Types of chemical variationsEdit
In some stratigraphic sequences, there is clearly a variation in color between different strata. Such color differences often originate from variations in the incorporation of transition metal-containing materials during deposition and lithification. Other differences in color can originate from variations in the organic carbon content of the rock. However, until relatively recently, these variations were not commonly investigated because of the great effort and expense involved in chemical analysis.
Recently, the development of new analytical techniques for chemical analysis for igneous petrological applications during the latter half of the 20th century, e.g., the electron microprobe, and the development of normal focus X-ray fluorescence for wellsite oil exploration has improved the availability of bulk chemical analysis techniques to the sedimentary geologist, making analysis of the chemical composition of strata increasingly possible. Concurrently, advances in atomic physics stimulated investigations in stable isotope geochemistry. Most relevant to chemostratigraphy in general was the discovery by Harold Urey and Cesare Emiliani in the early 1950s that the oxygen isotope variability in the calcite shells of foraminifera could be used as a proxy for past ocean temperatures.
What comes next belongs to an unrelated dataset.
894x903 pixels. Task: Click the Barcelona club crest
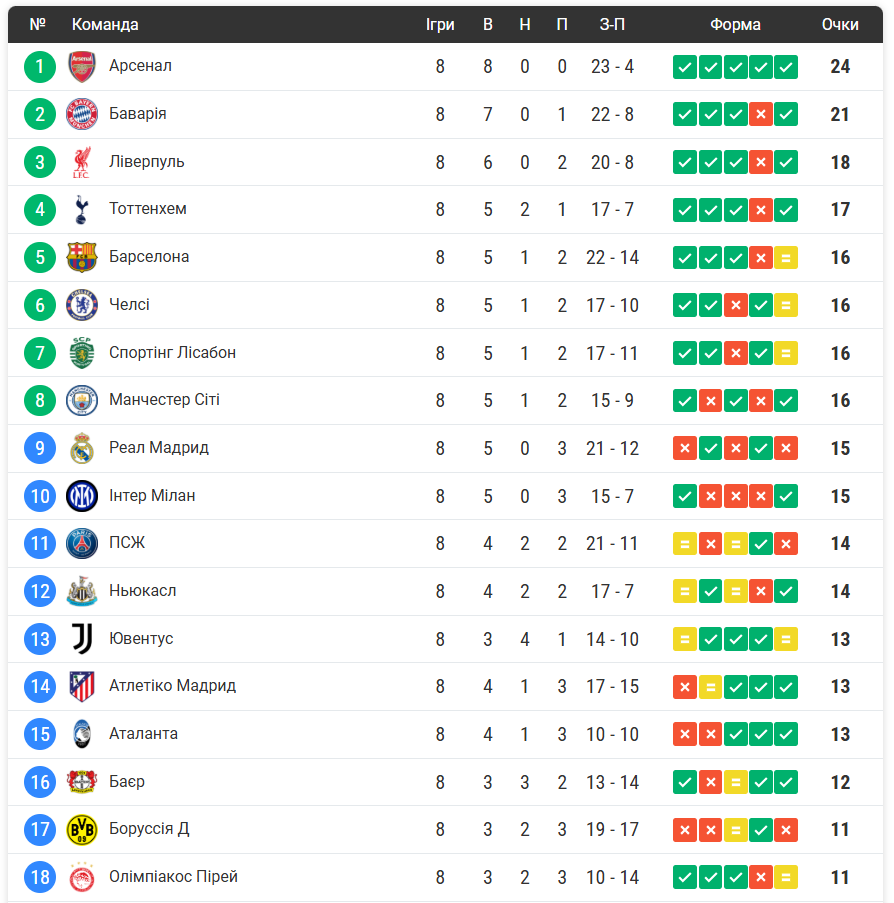tap(81, 257)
Thus, chemostratigraphy generally provides two useful types of information to the larger geological community. First, chemostratigraphy can be used to investigate environmental change on the local, regional, and global levels by relating variations in rock chemistry to changes in the environment in which the sediment was deposited. An extreme example of this type of investigation might be the discovery of strata rich in iridium near the boundary between the Cretaceous and Tertiary systems globally. The high concentration of iridium, which is generally rare in the Earth's crust, is indicative of a large delivery of extraterrestrial material, presumably from a large asteroid impactor during this time. A more prosaic example of chemostratigraphic reconstruction of past conditions might be the use of the carbon-13/carbon-12 ratio over geologic time as a proxy for changes in carbon cycle processes at different stages of biological evolution. Second, regionally or globally correlatable chemostratigraphic signals can be found in rocks whose formation time is well-constrained by radionuclide dating of the strata themselves or by strata easily correlated with them, such as a volcanic suite that interrupts nearby strata. However, many sedimentary rocks are much harder to date, because they lack minerals with high concentrations of radionuclides and cannot be correlated with nearly datable sequences. Yet many of these rocks do possess chemostratigraphic signals. Therefore, the correlation between chemostatigraphic signals in conventionally datable and non-datable sequences has extended greatly our understanding of the history of tectonically quiescent regions and of biological organisms that lived in such regions. Chemostratigraphy also has acted as a check on other sub-fields of stratigraphy such as biostratigraphy and magnetostratigraphy.